Turn everything from the line containing "What do you see at coordinates (338, 216)" down to the end of the data into a numbered list, leaving out any blank lines.

------ Dataset content ------

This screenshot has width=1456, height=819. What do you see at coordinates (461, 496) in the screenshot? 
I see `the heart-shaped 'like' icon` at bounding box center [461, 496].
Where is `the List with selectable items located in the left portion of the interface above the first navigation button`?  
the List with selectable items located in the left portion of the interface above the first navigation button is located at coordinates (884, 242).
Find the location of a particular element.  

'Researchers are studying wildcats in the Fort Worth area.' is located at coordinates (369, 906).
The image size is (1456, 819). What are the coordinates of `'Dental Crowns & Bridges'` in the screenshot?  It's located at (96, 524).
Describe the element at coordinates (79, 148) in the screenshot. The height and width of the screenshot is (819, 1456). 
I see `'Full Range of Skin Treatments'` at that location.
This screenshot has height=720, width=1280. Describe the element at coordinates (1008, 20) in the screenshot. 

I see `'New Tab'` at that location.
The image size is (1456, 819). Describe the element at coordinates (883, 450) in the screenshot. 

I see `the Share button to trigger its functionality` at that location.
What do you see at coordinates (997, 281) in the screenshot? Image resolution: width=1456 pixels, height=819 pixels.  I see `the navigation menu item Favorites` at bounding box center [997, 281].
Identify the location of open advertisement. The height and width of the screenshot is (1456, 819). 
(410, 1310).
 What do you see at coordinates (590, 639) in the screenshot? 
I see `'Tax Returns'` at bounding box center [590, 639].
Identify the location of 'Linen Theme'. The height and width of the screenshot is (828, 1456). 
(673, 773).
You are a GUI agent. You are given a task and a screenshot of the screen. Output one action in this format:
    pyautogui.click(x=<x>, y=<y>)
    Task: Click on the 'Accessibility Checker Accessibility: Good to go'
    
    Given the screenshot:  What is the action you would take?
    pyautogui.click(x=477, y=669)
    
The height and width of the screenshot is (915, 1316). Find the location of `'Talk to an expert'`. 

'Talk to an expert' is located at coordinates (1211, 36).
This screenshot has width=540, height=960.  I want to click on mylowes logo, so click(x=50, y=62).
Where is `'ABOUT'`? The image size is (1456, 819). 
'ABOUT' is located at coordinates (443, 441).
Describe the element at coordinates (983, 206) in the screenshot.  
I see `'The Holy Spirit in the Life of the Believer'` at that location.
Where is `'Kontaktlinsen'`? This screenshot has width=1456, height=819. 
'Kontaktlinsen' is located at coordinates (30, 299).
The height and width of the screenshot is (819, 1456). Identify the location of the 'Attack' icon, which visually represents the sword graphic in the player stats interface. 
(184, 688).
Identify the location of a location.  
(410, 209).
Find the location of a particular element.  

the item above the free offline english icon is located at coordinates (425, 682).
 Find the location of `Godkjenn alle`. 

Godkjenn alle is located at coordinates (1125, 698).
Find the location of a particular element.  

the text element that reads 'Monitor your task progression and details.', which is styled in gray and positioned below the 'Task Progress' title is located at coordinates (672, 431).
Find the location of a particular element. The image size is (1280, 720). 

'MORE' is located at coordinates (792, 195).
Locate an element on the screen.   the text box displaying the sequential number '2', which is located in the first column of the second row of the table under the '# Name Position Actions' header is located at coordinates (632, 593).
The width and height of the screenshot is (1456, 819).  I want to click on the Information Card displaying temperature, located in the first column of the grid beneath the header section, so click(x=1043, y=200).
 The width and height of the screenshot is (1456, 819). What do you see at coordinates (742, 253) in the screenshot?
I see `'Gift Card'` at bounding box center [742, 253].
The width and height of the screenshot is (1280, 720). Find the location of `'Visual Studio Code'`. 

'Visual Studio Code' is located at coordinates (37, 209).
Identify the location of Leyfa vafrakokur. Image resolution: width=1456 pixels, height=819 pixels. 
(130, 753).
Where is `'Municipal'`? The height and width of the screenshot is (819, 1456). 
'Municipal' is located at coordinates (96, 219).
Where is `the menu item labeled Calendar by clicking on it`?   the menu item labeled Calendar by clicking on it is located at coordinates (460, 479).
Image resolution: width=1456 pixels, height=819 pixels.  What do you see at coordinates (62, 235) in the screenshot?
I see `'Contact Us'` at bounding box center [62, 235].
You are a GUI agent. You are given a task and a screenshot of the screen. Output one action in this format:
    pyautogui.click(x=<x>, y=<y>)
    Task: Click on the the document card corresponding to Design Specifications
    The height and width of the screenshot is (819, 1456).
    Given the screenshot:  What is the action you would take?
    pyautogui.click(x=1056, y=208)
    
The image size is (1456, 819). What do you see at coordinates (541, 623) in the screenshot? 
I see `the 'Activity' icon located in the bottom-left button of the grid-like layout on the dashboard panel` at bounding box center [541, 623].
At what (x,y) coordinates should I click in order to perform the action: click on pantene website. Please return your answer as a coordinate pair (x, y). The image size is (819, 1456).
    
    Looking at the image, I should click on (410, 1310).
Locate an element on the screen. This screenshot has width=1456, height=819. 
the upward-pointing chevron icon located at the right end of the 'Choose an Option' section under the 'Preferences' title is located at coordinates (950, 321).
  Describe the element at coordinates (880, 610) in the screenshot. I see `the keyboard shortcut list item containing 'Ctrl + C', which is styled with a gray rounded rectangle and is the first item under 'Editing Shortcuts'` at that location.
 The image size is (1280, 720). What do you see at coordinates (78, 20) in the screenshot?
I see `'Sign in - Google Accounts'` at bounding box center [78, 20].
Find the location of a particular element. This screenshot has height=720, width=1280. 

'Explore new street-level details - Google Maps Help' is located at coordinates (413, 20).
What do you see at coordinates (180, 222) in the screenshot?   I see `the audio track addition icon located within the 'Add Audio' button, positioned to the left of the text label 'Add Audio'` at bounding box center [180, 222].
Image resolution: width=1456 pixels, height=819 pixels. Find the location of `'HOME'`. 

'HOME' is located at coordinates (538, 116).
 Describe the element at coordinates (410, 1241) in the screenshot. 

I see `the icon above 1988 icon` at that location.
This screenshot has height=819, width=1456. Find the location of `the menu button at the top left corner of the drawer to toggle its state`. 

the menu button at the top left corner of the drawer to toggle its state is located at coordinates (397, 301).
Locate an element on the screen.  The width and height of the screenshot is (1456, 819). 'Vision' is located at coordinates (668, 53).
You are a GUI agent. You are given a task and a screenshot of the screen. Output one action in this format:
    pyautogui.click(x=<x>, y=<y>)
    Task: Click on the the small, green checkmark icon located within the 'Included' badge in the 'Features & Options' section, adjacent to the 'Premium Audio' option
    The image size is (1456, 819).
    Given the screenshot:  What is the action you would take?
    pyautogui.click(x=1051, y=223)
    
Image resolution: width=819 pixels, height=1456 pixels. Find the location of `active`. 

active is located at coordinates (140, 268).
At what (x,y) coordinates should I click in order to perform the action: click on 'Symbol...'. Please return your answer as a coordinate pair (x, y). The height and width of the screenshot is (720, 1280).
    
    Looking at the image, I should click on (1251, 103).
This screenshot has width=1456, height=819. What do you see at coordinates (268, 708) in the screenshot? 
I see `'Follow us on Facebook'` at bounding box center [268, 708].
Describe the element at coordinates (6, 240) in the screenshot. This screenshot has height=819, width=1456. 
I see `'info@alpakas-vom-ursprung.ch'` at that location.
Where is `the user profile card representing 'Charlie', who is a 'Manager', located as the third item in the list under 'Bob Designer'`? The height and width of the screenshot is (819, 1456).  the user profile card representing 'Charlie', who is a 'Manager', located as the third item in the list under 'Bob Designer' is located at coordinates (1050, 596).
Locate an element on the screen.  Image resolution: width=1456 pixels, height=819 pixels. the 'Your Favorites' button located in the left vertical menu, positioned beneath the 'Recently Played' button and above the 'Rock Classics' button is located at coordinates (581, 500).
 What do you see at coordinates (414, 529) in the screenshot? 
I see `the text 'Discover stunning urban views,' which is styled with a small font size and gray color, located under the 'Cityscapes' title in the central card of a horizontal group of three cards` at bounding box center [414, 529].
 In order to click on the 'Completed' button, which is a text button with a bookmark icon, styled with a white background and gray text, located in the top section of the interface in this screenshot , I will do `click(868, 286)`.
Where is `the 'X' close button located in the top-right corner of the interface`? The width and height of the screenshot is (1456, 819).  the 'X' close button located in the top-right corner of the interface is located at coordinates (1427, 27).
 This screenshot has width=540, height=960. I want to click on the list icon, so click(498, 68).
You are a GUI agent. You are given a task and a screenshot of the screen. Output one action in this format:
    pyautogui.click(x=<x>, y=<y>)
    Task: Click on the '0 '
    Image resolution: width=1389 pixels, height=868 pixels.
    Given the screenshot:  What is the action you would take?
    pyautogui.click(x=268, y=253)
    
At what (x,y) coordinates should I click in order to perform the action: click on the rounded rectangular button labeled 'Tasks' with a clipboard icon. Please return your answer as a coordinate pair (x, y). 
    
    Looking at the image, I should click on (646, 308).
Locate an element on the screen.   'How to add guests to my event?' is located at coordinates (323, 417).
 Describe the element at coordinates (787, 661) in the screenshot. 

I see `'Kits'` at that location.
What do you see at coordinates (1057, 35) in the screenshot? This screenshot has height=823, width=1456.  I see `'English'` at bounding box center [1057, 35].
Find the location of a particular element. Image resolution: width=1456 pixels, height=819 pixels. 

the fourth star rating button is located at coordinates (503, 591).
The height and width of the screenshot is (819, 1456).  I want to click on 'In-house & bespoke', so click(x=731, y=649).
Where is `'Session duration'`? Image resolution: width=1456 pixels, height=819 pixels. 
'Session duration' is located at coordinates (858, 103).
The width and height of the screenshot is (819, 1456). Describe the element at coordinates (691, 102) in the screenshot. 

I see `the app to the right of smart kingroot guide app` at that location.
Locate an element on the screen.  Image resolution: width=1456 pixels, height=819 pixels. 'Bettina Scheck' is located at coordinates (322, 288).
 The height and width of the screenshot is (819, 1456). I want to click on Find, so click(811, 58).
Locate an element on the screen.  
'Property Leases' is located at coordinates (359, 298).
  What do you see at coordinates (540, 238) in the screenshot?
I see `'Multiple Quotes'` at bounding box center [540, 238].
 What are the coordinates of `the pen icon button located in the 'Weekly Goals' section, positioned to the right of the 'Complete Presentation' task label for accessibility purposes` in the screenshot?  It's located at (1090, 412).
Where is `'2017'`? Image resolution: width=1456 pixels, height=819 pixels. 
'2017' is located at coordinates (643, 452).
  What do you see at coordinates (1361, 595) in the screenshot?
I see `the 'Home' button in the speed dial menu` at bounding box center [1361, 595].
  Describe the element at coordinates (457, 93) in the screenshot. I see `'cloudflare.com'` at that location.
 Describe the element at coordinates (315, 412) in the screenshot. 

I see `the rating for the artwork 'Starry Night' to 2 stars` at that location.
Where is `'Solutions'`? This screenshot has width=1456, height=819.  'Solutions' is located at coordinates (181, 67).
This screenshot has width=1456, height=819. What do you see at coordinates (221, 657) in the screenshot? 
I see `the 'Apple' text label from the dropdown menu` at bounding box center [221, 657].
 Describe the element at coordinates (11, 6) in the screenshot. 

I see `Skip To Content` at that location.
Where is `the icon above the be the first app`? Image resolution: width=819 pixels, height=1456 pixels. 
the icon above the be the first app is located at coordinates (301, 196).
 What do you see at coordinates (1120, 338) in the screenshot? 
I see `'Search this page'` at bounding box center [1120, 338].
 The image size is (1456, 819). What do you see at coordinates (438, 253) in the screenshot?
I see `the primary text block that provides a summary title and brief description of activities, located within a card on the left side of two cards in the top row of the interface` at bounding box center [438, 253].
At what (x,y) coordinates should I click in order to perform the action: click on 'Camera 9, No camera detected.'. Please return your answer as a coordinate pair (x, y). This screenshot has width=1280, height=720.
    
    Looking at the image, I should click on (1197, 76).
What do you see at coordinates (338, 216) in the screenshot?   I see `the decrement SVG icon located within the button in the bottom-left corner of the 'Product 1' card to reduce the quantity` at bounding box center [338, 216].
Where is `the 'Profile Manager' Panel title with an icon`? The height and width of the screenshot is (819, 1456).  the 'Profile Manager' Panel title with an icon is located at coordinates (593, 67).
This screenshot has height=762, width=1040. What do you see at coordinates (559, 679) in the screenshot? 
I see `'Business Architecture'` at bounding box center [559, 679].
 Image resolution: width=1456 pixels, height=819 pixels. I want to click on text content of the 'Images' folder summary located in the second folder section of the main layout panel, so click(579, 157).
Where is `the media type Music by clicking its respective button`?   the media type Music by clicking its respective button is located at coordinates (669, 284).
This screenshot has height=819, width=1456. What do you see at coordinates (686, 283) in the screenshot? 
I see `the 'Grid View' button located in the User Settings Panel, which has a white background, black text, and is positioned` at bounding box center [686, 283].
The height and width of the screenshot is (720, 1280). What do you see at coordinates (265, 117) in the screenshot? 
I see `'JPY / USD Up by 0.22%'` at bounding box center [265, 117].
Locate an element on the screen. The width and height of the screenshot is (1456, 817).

------

### Answer to the exercise
1. What do you see at coordinates (338, 216) in the screenshot?   I see `the decrement SVG icon located within the button in the bottom-left corner of the 'Product 1' card to reduce the quantity` at bounding box center [338, 216].
2. Where is `the 'Profile Manager' Panel title with an icon`? The height and width of the screenshot is (819, 1456).  the 'Profile Manager' Panel title with an icon is located at coordinates (593, 67).
3. This screenshot has height=762, width=1040. What do you see at coordinates (559, 679) in the screenshot? 
4. I see `'Business Architecture'` at bounding box center [559, 679].
5.  Image resolution: width=1456 pixels, height=819 pixels. I want to click on text content of the 'Images' folder summary located in the second folder section of the main layout panel, so click(579, 157).
6. Where is `the media type Music by clicking its respective button`?   the media type Music by clicking its respective button is located at coordinates (669, 284).
7. This screenshot has height=819, width=1456. What do you see at coordinates (686, 283) in the screenshot? 
8. I see `the 'Grid View' button located in the User Settings Panel, which has a white background, black text, and is positioned` at bounding box center [686, 283].
9. The height and width of the screenshot is (720, 1280). What do you see at coordinates (265, 117) in the screenshot? 
10. I see `'JPY / USD Up by 0.22%'` at bounding box center [265, 117].
11. Locate an element on the screen. The width and height of the screenshot is (1456, 817).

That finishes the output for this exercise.